Process text streams using filters
Start course

This course will focus on the Linux command line and the text-manipulation tools that let you effectively control just about anything on your system. We'll learn about terminal environments, working with text streams, file management and archives, system processes, advanced text searches, and terminal text editors.

The previous course covered installation package management, while "Filesystems and Partitions" is up next. 

Here's the complete first set of Linux certification courses.

If you have thoughts or suggestions for this course, please contact Cloud Academy at


When people talk about Linux you'll often hear the expression nearly everything in Linux is a text file.

Whether it's the configuration files kept in /etc, executable scripts or logs so much of what goes on in Linux is really nothing more than the system reading plain text or lightly formatted files. With all that can be controlled using text, it's stands to reason that there's a great deal that can be accomplished by filtering and editing that text. And especially by filtering and editing it on the fly as processes are actually an execution.

We're going to illustrate the text filtering and manipulation tools any Linux sysadmin will need by performing rather insignificant actions but the skills themselves are directly transferable to the most sophisticated and even elegant tasks. But this is one of those times I referred to earlier when you're unfortunately going to be deluged with commands and their arguments. Take it slowly don't be afraid to listen to something over again and don't forget that I will insert periodic review to help all these digest properly. And most of all, work through all these commands on your own.

Working with Linux text manipulation tools

You should note that each of these tools has many possible arguments and use cases that we're not going to go into right now. You'll generally need to have a decent overview level knowledge of text processing commands for the LPI exam and won't be expected to dig deeply into complex options.
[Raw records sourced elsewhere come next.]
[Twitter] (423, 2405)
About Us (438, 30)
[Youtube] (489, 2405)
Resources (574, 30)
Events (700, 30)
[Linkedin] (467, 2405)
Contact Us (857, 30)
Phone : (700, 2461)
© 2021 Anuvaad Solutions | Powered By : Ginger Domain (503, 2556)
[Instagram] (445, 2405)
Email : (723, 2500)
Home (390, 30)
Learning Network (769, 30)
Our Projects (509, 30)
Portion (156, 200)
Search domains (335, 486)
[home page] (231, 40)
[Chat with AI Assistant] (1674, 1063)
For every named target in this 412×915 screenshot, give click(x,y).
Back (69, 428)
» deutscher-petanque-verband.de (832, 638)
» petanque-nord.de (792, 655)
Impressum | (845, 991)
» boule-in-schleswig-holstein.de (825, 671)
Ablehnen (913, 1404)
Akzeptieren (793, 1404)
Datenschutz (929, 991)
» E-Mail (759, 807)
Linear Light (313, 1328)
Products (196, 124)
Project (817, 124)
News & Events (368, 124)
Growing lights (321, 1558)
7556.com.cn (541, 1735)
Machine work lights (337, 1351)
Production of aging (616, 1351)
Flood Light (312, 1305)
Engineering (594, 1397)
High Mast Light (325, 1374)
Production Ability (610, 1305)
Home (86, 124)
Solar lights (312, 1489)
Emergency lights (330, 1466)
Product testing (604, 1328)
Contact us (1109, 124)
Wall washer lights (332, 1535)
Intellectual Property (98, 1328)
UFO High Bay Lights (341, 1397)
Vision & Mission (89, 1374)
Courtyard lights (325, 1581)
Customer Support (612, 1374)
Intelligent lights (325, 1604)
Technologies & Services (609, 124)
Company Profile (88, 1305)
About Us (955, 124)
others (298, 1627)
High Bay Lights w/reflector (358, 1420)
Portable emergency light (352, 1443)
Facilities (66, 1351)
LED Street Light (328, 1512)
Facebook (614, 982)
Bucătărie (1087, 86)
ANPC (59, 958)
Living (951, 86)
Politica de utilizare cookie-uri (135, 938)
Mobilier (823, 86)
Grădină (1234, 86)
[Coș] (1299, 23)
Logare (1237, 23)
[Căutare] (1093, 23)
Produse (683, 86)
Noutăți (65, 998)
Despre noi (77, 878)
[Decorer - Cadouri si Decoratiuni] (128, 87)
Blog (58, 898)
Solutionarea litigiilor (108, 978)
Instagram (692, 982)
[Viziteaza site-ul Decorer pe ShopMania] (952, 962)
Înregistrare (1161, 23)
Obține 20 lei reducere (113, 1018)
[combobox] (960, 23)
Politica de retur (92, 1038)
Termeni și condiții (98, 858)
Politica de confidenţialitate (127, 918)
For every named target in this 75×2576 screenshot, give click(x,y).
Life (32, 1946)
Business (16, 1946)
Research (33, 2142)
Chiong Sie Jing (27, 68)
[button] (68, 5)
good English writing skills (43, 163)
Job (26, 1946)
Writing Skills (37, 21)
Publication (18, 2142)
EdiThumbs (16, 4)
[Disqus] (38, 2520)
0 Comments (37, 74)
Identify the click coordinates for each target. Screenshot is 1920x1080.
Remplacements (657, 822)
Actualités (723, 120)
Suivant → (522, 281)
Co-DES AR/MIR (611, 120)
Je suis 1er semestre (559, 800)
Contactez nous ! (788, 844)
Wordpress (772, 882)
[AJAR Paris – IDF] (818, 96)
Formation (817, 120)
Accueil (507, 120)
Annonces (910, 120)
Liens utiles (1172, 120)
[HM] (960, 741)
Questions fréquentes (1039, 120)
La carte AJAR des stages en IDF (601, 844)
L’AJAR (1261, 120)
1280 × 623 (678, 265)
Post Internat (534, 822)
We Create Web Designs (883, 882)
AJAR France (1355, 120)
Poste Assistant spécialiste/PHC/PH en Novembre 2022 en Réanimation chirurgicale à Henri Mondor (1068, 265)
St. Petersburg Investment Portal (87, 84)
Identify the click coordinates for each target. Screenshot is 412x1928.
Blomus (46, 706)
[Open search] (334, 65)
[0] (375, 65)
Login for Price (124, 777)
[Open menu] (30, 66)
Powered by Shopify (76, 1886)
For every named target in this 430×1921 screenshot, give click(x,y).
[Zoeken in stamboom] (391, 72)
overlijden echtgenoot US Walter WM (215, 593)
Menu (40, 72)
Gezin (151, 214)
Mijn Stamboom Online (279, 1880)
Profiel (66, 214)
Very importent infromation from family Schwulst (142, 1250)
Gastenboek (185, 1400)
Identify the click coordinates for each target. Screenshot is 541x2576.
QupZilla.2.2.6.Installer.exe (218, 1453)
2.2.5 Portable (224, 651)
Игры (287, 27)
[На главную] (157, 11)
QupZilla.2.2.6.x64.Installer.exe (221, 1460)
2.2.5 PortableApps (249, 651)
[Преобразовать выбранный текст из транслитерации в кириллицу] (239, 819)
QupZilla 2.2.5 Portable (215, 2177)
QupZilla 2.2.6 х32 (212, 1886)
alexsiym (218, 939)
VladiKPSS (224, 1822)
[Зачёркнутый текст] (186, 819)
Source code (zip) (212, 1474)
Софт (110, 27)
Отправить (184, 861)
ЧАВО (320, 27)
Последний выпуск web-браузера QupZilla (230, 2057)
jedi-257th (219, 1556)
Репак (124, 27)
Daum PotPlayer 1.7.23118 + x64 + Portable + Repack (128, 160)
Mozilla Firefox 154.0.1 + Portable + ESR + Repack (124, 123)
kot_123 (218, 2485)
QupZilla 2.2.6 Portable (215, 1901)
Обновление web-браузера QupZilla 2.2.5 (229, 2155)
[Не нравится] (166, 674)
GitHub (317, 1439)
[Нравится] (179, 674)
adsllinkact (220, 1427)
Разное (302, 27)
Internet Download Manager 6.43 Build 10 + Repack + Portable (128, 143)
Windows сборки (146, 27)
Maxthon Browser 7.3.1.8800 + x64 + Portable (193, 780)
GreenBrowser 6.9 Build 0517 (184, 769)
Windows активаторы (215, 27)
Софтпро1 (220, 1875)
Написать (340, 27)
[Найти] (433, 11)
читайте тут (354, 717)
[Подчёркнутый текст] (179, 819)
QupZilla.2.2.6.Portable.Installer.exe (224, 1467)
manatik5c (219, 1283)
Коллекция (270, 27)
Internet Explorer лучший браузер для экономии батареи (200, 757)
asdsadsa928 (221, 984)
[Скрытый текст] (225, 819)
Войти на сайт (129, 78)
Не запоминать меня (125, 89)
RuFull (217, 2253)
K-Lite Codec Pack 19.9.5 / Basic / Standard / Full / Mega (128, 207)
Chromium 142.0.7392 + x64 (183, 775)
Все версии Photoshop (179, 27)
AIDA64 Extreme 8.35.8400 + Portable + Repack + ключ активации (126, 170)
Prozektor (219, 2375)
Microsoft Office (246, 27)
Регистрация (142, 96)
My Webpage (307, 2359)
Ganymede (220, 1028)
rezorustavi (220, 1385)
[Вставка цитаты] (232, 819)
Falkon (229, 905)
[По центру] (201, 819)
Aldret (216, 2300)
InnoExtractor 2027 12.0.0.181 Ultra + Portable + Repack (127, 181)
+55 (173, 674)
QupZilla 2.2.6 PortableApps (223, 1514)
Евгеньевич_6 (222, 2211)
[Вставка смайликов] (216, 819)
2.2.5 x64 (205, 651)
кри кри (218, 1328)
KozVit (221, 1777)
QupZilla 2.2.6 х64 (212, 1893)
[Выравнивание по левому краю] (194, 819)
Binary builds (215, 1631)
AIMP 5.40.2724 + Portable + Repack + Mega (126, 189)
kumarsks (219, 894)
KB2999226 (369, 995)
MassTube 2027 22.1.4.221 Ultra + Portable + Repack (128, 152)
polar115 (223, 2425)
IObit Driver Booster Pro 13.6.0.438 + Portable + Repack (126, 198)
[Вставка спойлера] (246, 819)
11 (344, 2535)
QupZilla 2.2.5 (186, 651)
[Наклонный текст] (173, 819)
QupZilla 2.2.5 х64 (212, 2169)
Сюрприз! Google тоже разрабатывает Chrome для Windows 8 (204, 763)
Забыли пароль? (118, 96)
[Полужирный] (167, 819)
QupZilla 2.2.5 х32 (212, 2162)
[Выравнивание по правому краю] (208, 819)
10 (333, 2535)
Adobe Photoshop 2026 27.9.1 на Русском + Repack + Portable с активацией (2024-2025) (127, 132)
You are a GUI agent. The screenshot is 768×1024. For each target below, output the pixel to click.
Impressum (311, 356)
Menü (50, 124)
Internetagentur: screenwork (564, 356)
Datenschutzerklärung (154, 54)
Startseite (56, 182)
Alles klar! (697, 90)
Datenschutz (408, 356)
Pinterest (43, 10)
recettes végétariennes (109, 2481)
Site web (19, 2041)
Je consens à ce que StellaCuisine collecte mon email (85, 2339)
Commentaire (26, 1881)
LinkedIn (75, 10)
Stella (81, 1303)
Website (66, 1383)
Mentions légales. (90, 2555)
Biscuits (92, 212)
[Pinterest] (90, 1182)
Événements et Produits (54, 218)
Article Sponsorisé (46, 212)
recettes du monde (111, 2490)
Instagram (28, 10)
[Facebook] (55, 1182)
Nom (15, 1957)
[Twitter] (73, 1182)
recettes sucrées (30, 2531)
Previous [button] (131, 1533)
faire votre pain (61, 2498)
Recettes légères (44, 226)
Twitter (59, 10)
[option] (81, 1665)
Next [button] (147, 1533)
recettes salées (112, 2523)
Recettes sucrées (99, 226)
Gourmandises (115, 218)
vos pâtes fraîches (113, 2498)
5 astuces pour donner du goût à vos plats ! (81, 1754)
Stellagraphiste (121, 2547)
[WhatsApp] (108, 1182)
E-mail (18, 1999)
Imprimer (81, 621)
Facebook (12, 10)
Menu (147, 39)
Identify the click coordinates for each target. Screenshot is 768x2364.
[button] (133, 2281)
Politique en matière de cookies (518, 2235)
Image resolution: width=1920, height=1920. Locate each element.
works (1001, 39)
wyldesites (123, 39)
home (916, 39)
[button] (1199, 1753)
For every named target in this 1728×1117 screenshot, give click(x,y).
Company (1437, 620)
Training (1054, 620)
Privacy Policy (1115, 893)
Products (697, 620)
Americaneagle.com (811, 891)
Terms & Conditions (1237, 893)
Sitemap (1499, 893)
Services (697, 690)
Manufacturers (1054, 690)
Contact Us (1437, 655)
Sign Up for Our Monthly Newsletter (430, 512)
As we've seen already many times in this series, cat will print a file to the screen. We didn't yet mention that cat is actually short for "concatenate" which means to join things together. Adding the "-n" argument will print the text with numbered lines. And using uppercase A will print all characters. If you need a more simplified version of that file, we can use cut to strip away everything we don't need. Here the "-d" followed by the colon sets the field delimiter to colon meaning that every instance of a colon marks the beginning of a new field. "-f1" means that we only want to print the first field.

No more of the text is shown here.